Paola Totaro is a prominent Italian-Australian journalist now based in London and specializing in European affairs, politics, social policy and the arts.
Paola was founding editor of www.thisisplace.org and led the team which built the first bespoke news website devoted to exclusive coverage – in words, stills and video - of land and indigenous rights around the world. It launched in 2016 and is published via Reuters with funding from Omidyar Network.
A former Europe correspondent for The Sydney Morning Herald and The Age, Melbourne and Editor of the The Saturday Sydney Morning Herald, she has travelled to Australia with Pope Benedict, covered Barack Obama's visits to London and Europe, covered a mid-sea rescue of refugees off the coast of Libya, and was the only Australian journalist in Westminster Abbey during the Royal Wedding of Prince William and Kate Middleton.
Paola has interviewed and profiled many significant figures, from Howard Buffett, son of the legendary investor, Warren, Lord Rees of Ludlow, astrophysicist and President of the Royal Society, Oscar winner, Helen Mirren, ballet star, Sylvie Guillem, rock legends, Ozzy Osborne and Annie Lennox, myriad authors including Nick Hornby and Sarah Waters, the human rights lawyer, Geoffrey Robertson QC, writer and poet, Clive James and Rupert Murdoch's eldest son, Lachlan.
———
## Problem A
Answer these questions from the profile of Paola Totaro:
(i) In what year did the land and indigenous rights news website launch?
(ii) For which two newspapers was she a Europe correspondent?
(iii) What position does the profile give for Lord Rees of Ludlow?
## Problem B
Using the profile of Paola Totaro, decide whether each statement agrees with it. Answer yes or no, and quote the words that settle it.
(i) The land and indigenous rights website is funded by Reuters.
(ii) She was the only Australian journalist in Westminster Abbey during the Royal Wedding of Prince William and Kate Middleton.
(iii) She is now based in Sydney.
## Problem C
Continue the profile of Paola Totaro from the point where it ends.
———
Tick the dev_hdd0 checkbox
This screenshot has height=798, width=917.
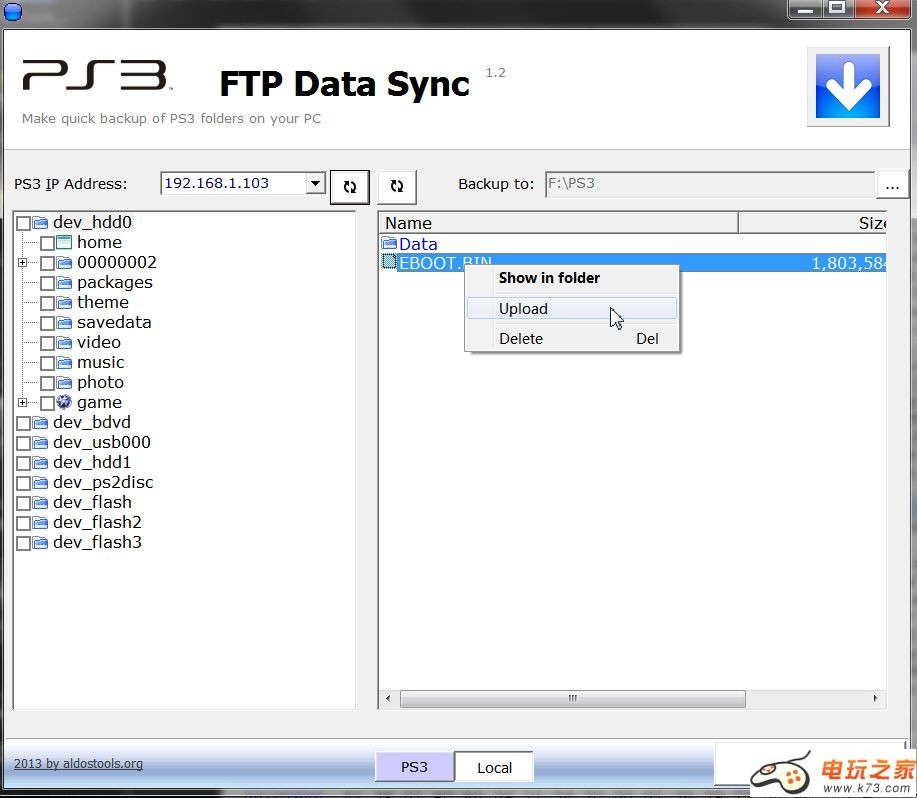pos(23,223)
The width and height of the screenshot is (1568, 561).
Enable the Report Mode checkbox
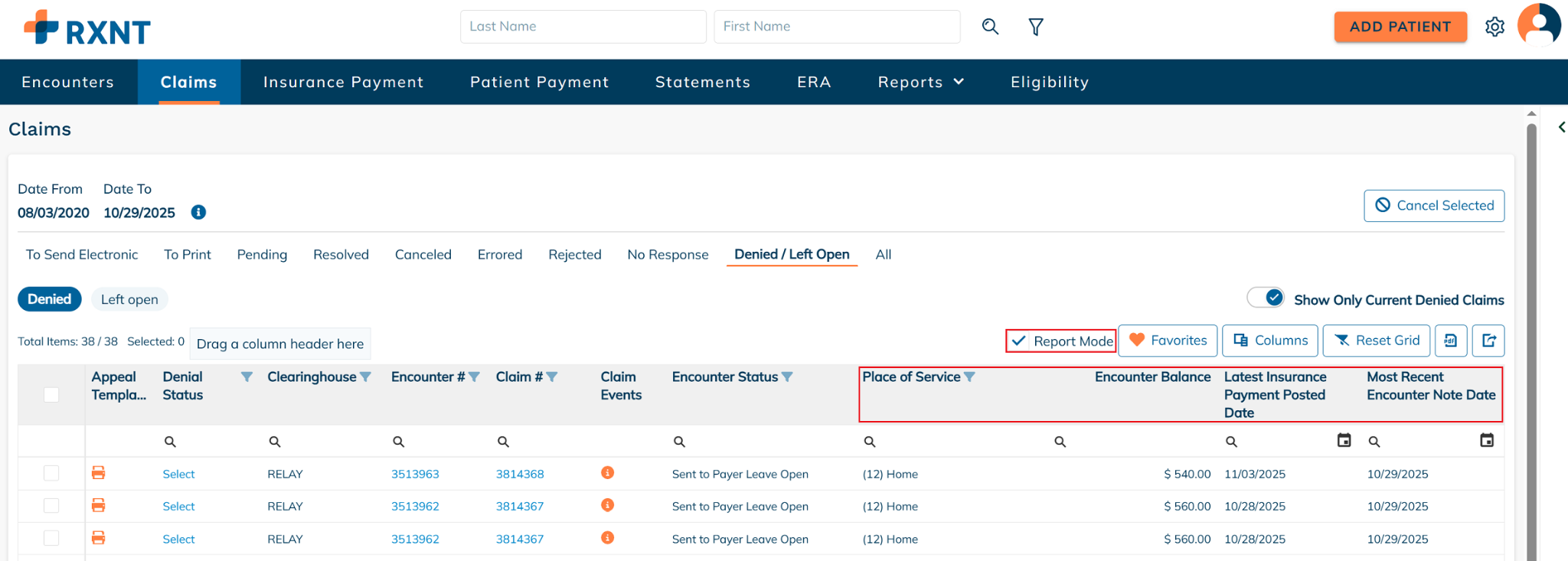click(1019, 341)
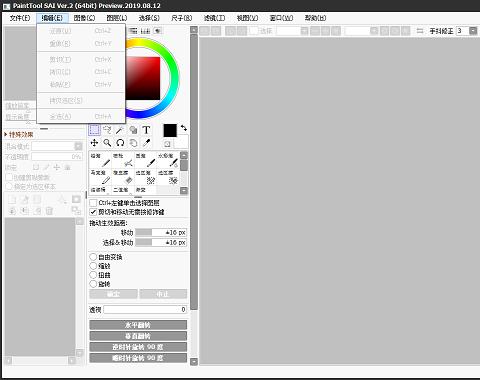
Task: Enable Ctrl+left-click layer selection checkbox
Action: [93, 203]
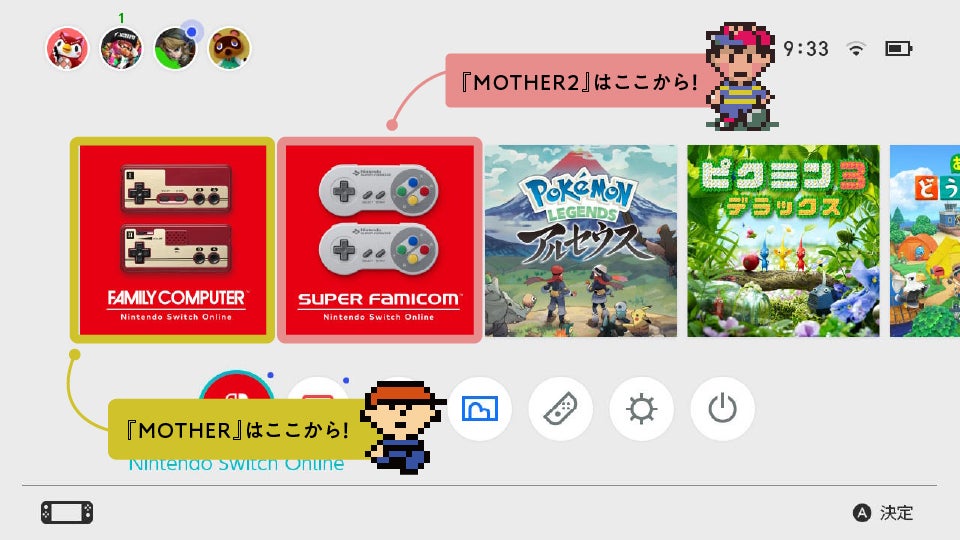Select the Sleep Mode power icon

pyautogui.click(x=722, y=408)
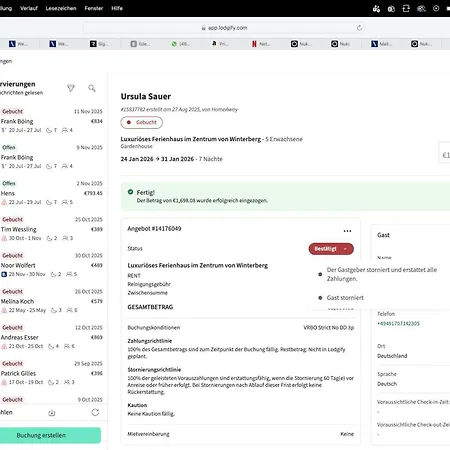
Task: Open Tim Wessling reservation in list
Action: tap(52, 229)
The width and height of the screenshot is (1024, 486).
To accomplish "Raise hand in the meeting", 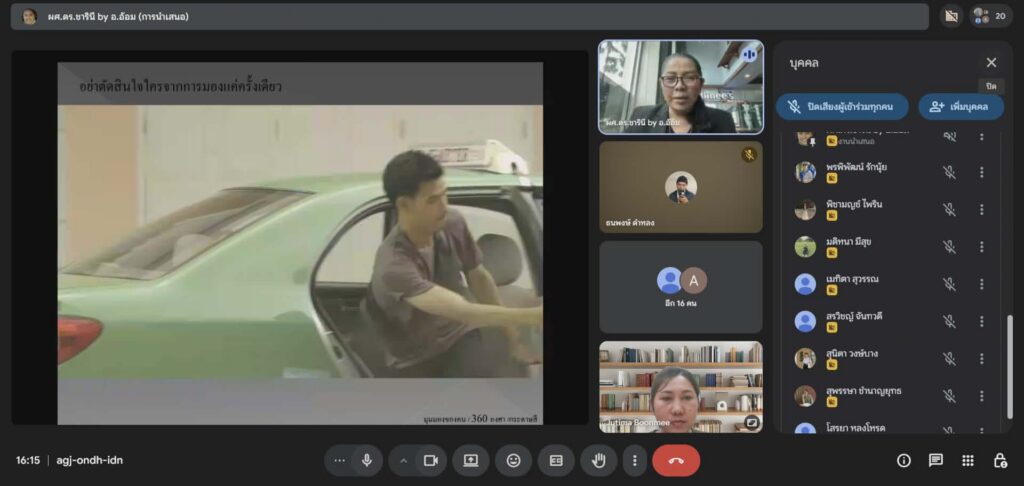I will click(599, 460).
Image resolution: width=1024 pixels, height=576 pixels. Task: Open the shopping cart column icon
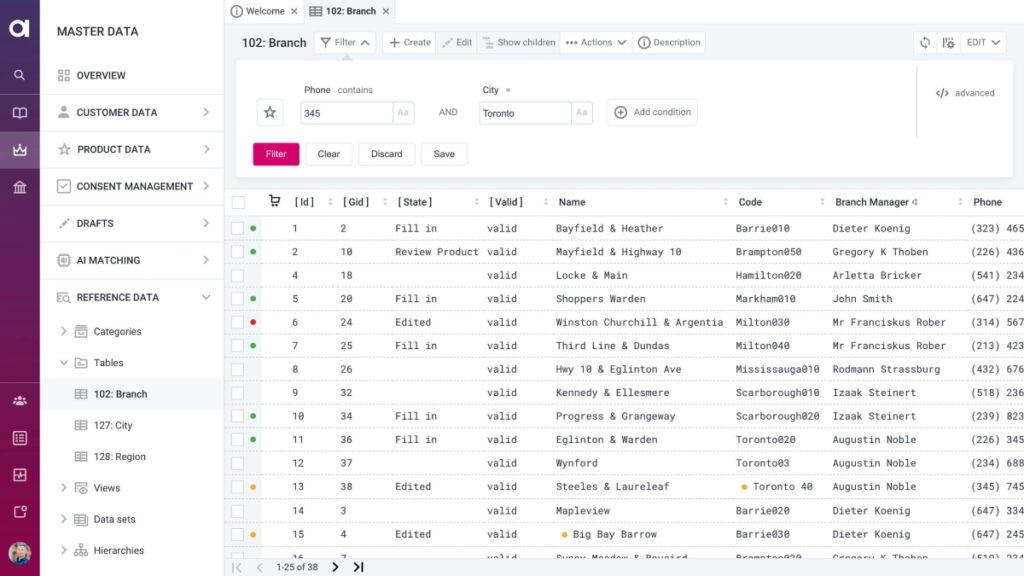[x=274, y=202]
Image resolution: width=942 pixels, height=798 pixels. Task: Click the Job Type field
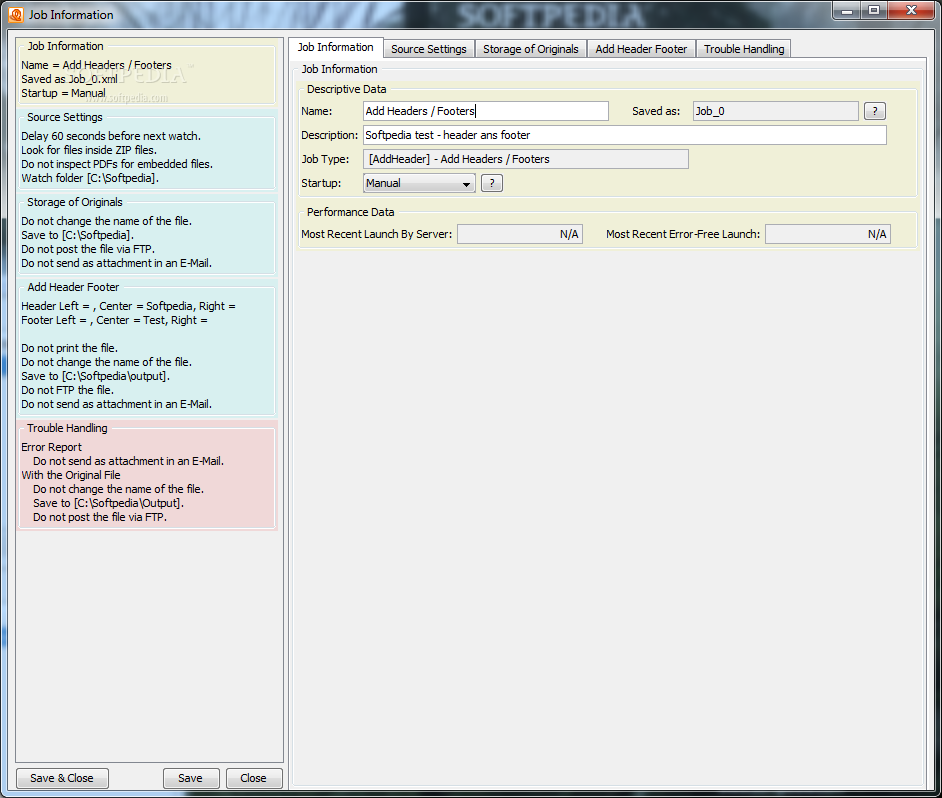[x=526, y=159]
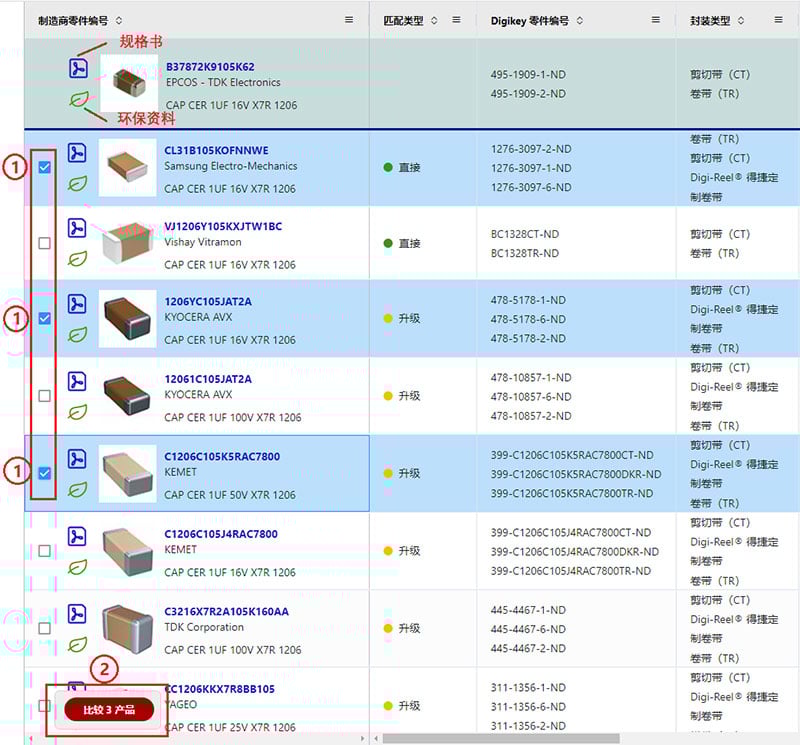Image resolution: width=800 pixels, height=745 pixels.
Task: Open the Digikey 零件编号 column menu
Action: (655, 19)
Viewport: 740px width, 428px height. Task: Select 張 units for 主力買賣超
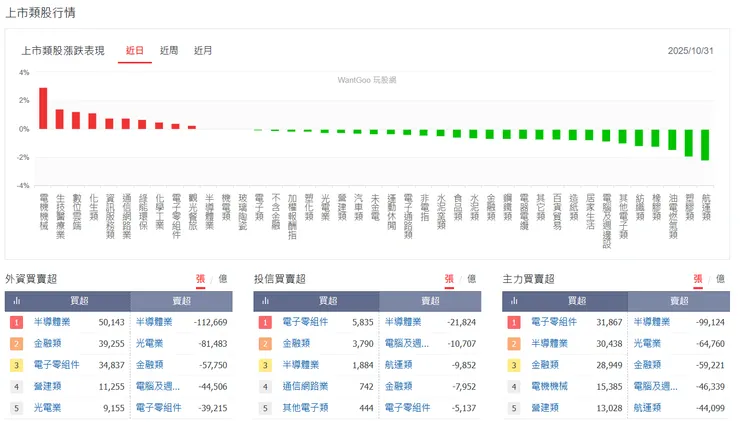pos(698,279)
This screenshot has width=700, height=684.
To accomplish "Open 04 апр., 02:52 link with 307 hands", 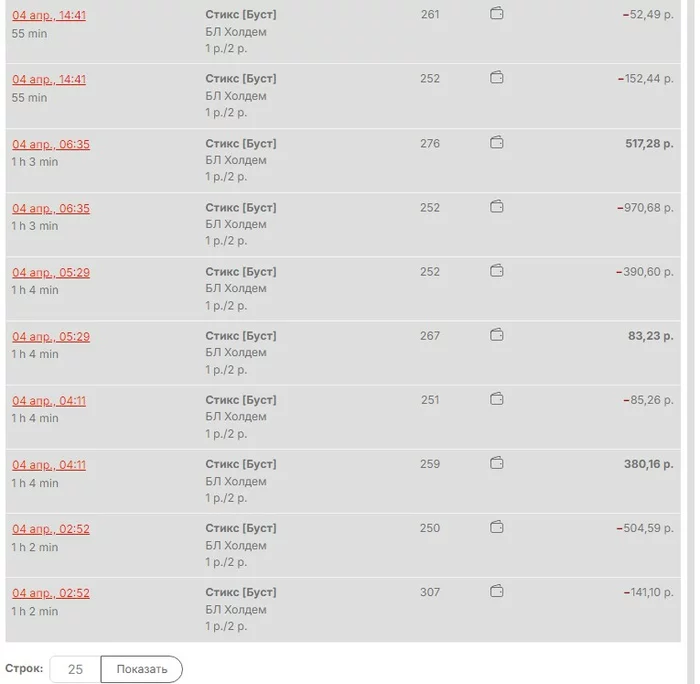I will pos(51,593).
———
## Exercise answer A
(i) 2016
(ii) The Sydney Morning Herald and The Age, Melbourne
(iii) President of the Royal Society

## Exercise answer B
(i) No: "is published via Reuters with funding from Omidyar Network"
(ii) Yes: "was the only Australian journalist in Westminster Abbey during the Royal Wedding of Prince William and Kate Middleton"
(iii) No: "now based in London"

## Exercise answer C
Paola won a Foreign Press Association in London award for a piece in which she trekked the Himalayan foothills with a Tibetan eye surgeon and is a dual Walkley Award finalist - for multimedia work and business journalism. She is a frequent contributor to BBC Radio and has been published in The Australian, The Independent in London, The Guardian UK, New York Times and New Statesman magazine. She was a guest author for the book of writers' memoirs, 'Joyful Strains' (Affirm Press) and co authored, with Robert Wainwright, 'Born or Bred: The making of a mass murderer', a best-selling investigation and reconstruction of the early life of Martin Bryant, perpetrator of the Port Arthur massacre. The book was longlisted for the Ned Kelly award for crime writing.